TAMPA — The Lightning couldn’t take advantage of having the league’s top-ranked power play in Sunday’s loss to the Islanders. Tampa Bay had just two man-advantage opportunities during the Stanley Cup semifinal opener, and its power-play unit didn’t see the ice until nearly two-thirds of the way into the game.
Can you force a team like the Islanders, which has shown discipline in avoiding minor stick penalties, to commit more infractions?
Lightning coach Jon Cooper said drawing penalties starts with forcing an opponent to play with more desperation, something his team didn’t do in Game 1.
“We didn’t make them desperate at all,” Cooper said. “When I want a team leaving the game, I’d like for them to have ice bags all over their body and not feeling too great afterwards. I think, at times, the Islanders probably didn’t have to shower after that game. So a little uncharacteristic for us.
“If you want to have teams take penalties, make them feel some desperation. And I just don’t think we did that enough in the game outside of maybe the first six to eight minutes. So if you want that, that’s what has to be done.”
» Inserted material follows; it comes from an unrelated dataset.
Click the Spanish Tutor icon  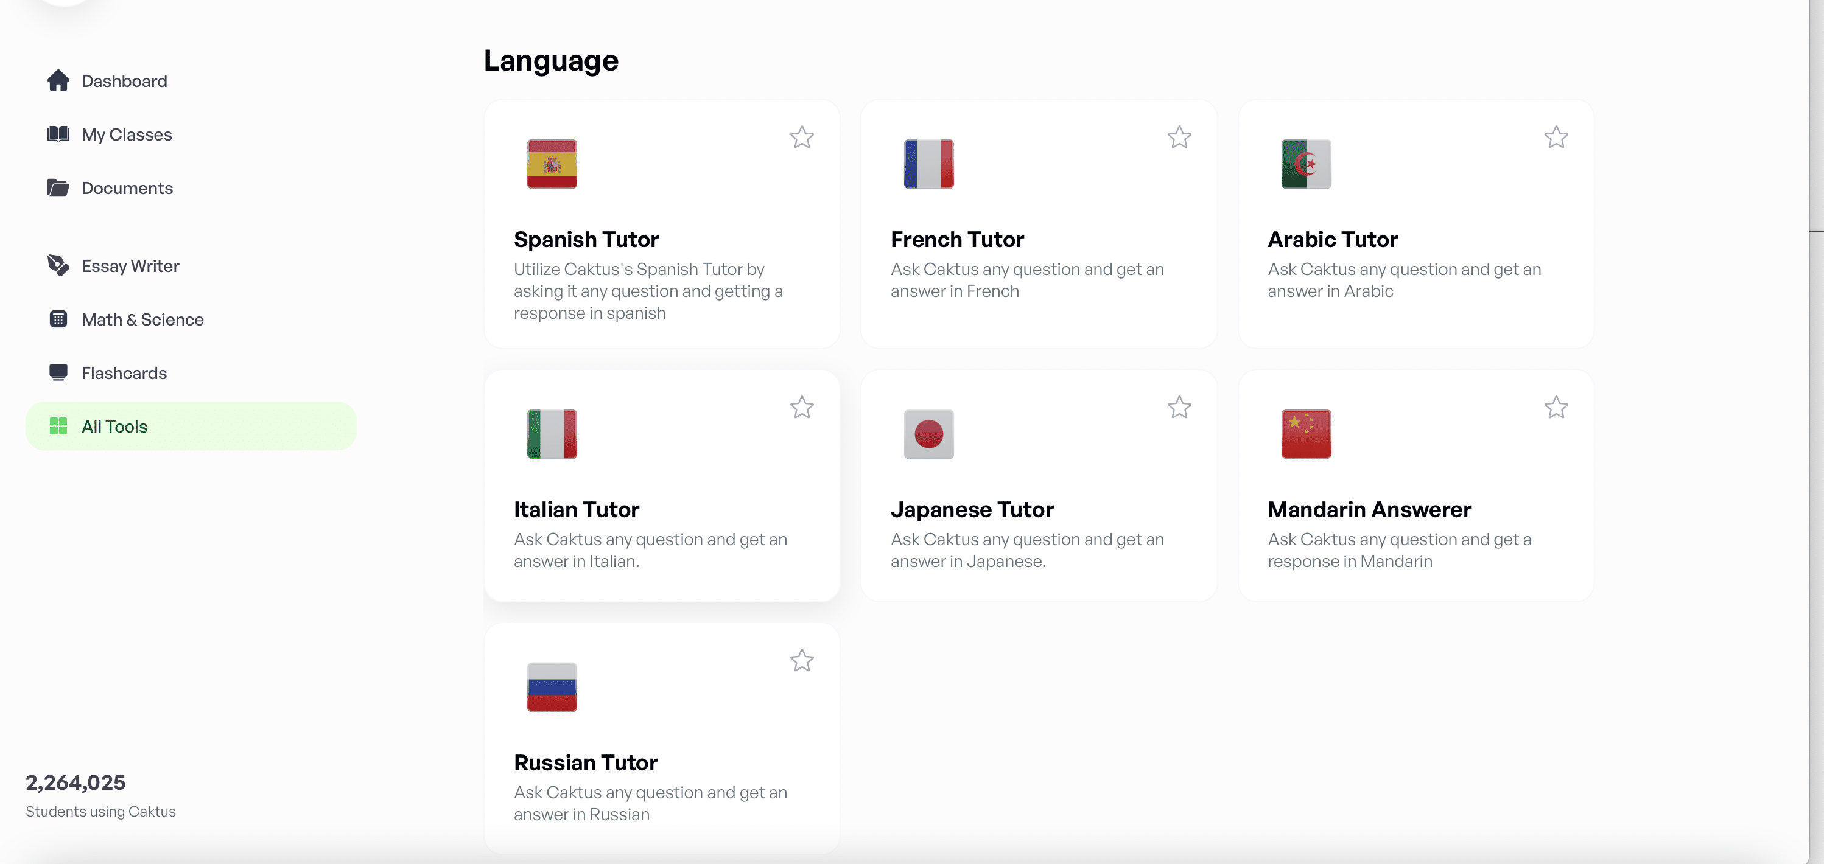click(553, 163)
After Lightning forward Barclay Goodrow and Islanders forward Matt Martin received offsetting unsportsmanlike conduct penalties eight seconds into the game, New York didn’t commit a penalty until Kyle Palmieri was called for interference with 37 seconds left in the second period.
Tampa Bay’s other power play came with 1:38 left in the game, when Brock Nelson was called for high-sticking. The Lightning capitalized on Brayden Point’s power-play goal with 54 seconds left but was unable to tie the score in the waning seconds.